Detrás de las celosías

En el Año Europeo del Patrimonio Cultural empiezan a alzarse voces que alertan de la preocupante situación del patrimonio conventual de Toledo, con el 20% de su casco histórico ocupado por 14 monasterios de monjas. Dos se han cerrado en los últimos años y el envejecimiento de las comunidades y sus dificultades para mantener enormes edificios con siglos de historia amenazan con el cierre de otros.

 

Patio mudéjar de la Enfermería en el convento de Santa Isabel. Fotos: GÓMEZ HERRUZ

 

Foco político y religioso de primer nivel durante siglos, Toledo fue elegida por reyes, nobles y órdenes para fundar grandes conventos de clausura que entre el siglo XIII y el XVII gozaron de ricos benefactores dispuestos a costear nuevas y robustas construcciones del gusto de la época o a cederles sus palacios y a dotarlos de valiosas obras de arte y ornamentos.

 

Parte del convento de Santa Clara fue la espléndida casa de un alfaquí y aún conserva una columna que le regaló Abderramán II o las yeserías, y gozó de las prebendas que el Rey Enrique II le cedió cuando dos de sus hijas, las infantas Isabel e Inés entraron como monjas en 1376 (están enterradas en el coro y allí se conserva el documento que lo detalla). Además de los bienes que fueron acumulando con los siglos.
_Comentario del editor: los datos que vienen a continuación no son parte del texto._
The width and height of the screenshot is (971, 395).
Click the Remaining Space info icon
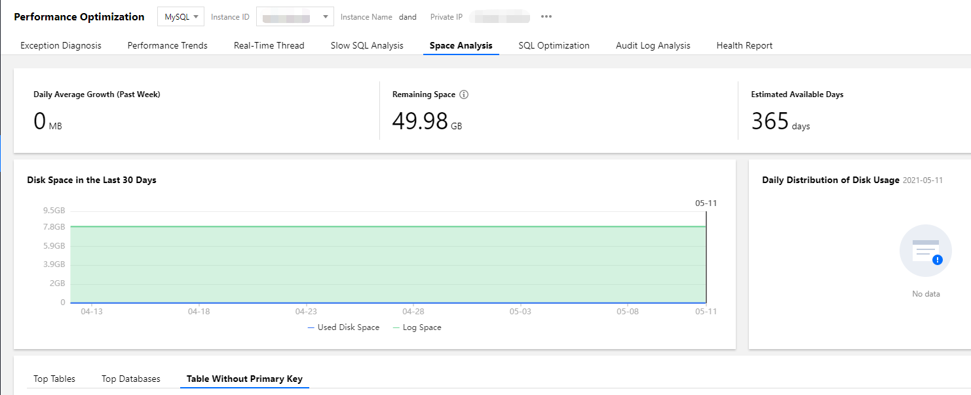coord(464,94)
También en el coro se puede ver un cáliz que las monjas atribuyen a Isabel La Católica.

 

La amenaza para el patrimonio conventual está ahora en la falta de vocaciones, en el envejecimiento de las comunidades y en las dificultades para mantener las actividades con las que se financiaban tradicionalmente

 

O las Capuchinas, que tuvieron como protector al virrey de Nápoles y arzobispo de Toledo Pascual de Aragón, que quiso ser enterrado en su convento y se trajo con él su colección de arte napolitano. “Tienen obras de primera fila del siglo XVII”, señala la profesora de la Universidad de Castilla La Mancha Palma Martínez, comisaria de la gran exposición que en 2006 reunió en Toledo 300 obras de arte guardadas en los conventos de Castilla La Mancha y una de las principales investigadoras sobre patrimonio conventual en esta ciudad y en la región. Entre esas obras, por ejemplo, una Santa Faz de El Greco.

 

El 40% de la monjas de Toledo tienen más de 75 años y el resto rozan la mediana edad.

 

Esta orden dejó la ciudad en 2006 y sus bienes bajo la custodia de las Carmelitas que ocuparon su monasterio. En 2014 intentaron negociar con la Junta de Comunidades la propiedad de ese patrimonio sin éxito, aunque se evitó que los bienes salieran de la región. Ahora están bajo la tutela del Arzobispado y permanecen en el mismo convento, según las informaciones que maneja Martínez.

 

La decadencia de los conventos que se inició en el siglo XIX y la desamortización, los saqueos durante las guerras, problemas económicos, el desconocimiento y una escasa concienciación sobre el valor de las obras de arte hicieron que algunas fueran desapareciendo y otras se vendieran sin ningún control.

 

Hasta 1995 la Junta de Comunidades no comenzó a hacer un inventario de los conventos de Castilla La Mancha. Algunos siguen incompletos y otros no lo tienen

 

El convento de Santa Isabel vendió un Velázquez (el retrato de una superiora) al Museo del Prado, que años después les facilitó una réplica para la clausura. Muchas de esas piezas se catalogan ahora como de gran valor artístico e histórico. “En los conventos afortunadamente hoy ya las monjas y los frailes están muy concienciados y no tiene por qué pasar eso, pero puede haber robos, piezas muy delicadas, pequeñas, que hoy se guardan aquí y no sé dónde están mañana. Es fundamental tenerlo todo inventariado y controlado porque si un día una pieza aparece en una subasta, en una venta, podremos saber donde estaba registrada”, explica Palma Martínez.

 

Hasta 1995 el Gobierno de Castilla La Mancha no comenzó a hacer un inventario exhaustivo de los conventos. Y a día de hoy sigue sin estar completo el de algunos monasterios y quedan otros que todavía no lo tiene. Los alumnos del master de Patrimonio de la UCLM han colaborado algunos años en la actualización y digitalización de los que ya están hechos y que están depositados en el Centro de Rehabilitación y Conservación de la Consejería de Educación y Cultura.